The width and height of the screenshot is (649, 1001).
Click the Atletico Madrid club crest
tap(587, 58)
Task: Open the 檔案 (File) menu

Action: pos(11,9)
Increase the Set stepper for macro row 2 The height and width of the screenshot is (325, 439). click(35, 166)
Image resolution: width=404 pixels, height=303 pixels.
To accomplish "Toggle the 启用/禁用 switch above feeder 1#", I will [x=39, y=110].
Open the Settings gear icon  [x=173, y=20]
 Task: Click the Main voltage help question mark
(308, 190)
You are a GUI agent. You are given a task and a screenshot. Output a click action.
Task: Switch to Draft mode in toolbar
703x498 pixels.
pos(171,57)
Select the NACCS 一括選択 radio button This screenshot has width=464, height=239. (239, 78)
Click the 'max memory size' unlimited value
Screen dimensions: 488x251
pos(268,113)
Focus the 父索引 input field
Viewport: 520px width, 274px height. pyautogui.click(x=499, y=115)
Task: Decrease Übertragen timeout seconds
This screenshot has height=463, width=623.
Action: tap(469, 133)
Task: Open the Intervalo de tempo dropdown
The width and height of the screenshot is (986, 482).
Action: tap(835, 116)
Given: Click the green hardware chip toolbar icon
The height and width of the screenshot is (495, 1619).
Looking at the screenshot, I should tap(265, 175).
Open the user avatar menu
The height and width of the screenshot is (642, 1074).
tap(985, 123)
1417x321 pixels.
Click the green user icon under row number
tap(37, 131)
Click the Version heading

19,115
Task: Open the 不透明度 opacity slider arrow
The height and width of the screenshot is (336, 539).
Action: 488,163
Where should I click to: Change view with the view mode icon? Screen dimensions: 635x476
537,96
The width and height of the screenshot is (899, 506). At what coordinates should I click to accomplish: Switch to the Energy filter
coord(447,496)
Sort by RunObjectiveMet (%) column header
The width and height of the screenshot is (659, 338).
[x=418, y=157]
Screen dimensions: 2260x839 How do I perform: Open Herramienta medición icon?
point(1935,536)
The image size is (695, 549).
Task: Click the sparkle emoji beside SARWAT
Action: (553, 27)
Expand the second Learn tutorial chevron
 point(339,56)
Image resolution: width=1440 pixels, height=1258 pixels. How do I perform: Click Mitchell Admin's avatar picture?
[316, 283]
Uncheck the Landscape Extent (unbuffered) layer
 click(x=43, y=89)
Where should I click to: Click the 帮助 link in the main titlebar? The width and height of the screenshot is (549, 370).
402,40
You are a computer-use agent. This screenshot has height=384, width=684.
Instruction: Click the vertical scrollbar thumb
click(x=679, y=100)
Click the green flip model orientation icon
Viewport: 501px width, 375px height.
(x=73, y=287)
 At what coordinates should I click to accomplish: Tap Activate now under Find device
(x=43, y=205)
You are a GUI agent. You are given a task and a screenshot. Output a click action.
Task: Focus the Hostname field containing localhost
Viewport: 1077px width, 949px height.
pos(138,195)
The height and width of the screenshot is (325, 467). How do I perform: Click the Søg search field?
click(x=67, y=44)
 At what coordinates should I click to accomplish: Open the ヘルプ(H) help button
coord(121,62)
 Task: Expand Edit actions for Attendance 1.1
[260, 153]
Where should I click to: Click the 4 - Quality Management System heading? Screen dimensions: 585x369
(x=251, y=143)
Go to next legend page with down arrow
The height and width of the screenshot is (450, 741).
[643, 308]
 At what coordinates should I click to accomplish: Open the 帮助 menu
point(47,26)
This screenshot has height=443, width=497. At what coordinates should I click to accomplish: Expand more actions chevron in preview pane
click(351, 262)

(Task details)
A full, exact copy of the entries is the required answer.

(Written solution)
The width and height of the screenshot is (649, 1001).
Click the Atletico Madrid club crest
tap(587, 58)
Task: Open the 檔案 (File) menu

Action: pos(11,9)
Increase the Set stepper for macro row 2 The height and width of the screenshot is (325, 439). click(35, 166)
Image resolution: width=404 pixels, height=303 pixels.
To accomplish "Toggle the 启用/禁用 switch above feeder 1#", I will [x=39, y=110].
Open the Settings gear icon  [x=173, y=20]
 Task: Click the Main voltage help question mark
(308, 190)
You are a GUI agent. You are given a task and a screenshot. Output a click action.
Task: Switch to Draft mode in toolbar
703x498 pixels.
pos(171,57)
Select the NACCS 一括選択 radio button This screenshot has width=464, height=239. (239, 78)
Click the 'max memory size' unlimited value
Screen dimensions: 488x251
pos(268,113)
Focus the 父索引 input field
Viewport: 520px width, 274px height. pyautogui.click(x=499, y=115)
Task: Decrease Übertragen timeout seconds
This screenshot has height=463, width=623.
Action: tap(469, 133)
Task: Open the Intervalo de tempo dropdown
The width and height of the screenshot is (986, 482).
Action: tap(835, 116)
Given: Click the green hardware chip toolbar icon
The height and width of the screenshot is (495, 1619).
Looking at the screenshot, I should tap(265, 175).
Open the user avatar menu
The height and width of the screenshot is (642, 1074).
tap(985, 123)
1417x321 pixels.
Click the green user icon under row number
tap(37, 131)
Click the Version heading

19,115
Task: Open the 不透明度 opacity slider arrow
The height and width of the screenshot is (336, 539).
Action: 488,163
Where should I click to: Change view with the view mode icon? Screen dimensions: 635x476
537,96
The width and height of the screenshot is (899, 506). At what coordinates should I click to accomplish: Switch to the Energy filter
coord(447,496)
Sort by RunObjectiveMet (%) column header
The width and height of the screenshot is (659, 338).
[x=418, y=157]
Screen dimensions: 2260x839 How do I perform: Open Herramienta medición icon?
point(1935,536)
The image size is (695, 549).
Task: Click the sparkle emoji beside SARWAT
Action: (553, 27)
Expand the second Learn tutorial chevron
 point(339,56)
Image resolution: width=1440 pixels, height=1258 pixels. How do I perform: Click Mitchell Admin's avatar picture?
[316, 283]
Uncheck the Landscape Extent (unbuffered) layer
 click(x=43, y=89)
Where should I click to: Click the 帮助 link in the main titlebar? The width and height of the screenshot is (549, 370).
402,40
You are a computer-use agent. This screenshot has height=384, width=684.
Instruction: Click the vertical scrollbar thumb
click(x=679, y=100)
Click the green flip model orientation icon
Viewport: 501px width, 375px height.
(x=73, y=287)
 At what coordinates should I click to accomplish: Tap Activate now under Find device
(x=43, y=205)
You are a GUI agent. You are given a task and a screenshot. Output a click action.
Task: Focus the Hostname field containing localhost
Viewport: 1077px width, 949px height.
pos(138,195)
The height and width of the screenshot is (325, 467). How do I perform: Click the Søg search field?
click(x=67, y=44)
 At what coordinates should I click to accomplish: Open the ヘルプ(H) help button
coord(121,62)
 Task: Expand Edit actions for Attendance 1.1
[260, 153]
Where should I click to: Click the 4 - Quality Management System heading? Screen dimensions: 585x369
(x=251, y=143)
Go to next legend page with down arrow
The height and width of the screenshot is (450, 741).
[643, 308]
 At what coordinates should I click to accomplish: Open the 帮助 menu
point(47,26)
This screenshot has height=443, width=497. At what coordinates should I click to accomplish: Expand more actions chevron in preview pane
click(351, 262)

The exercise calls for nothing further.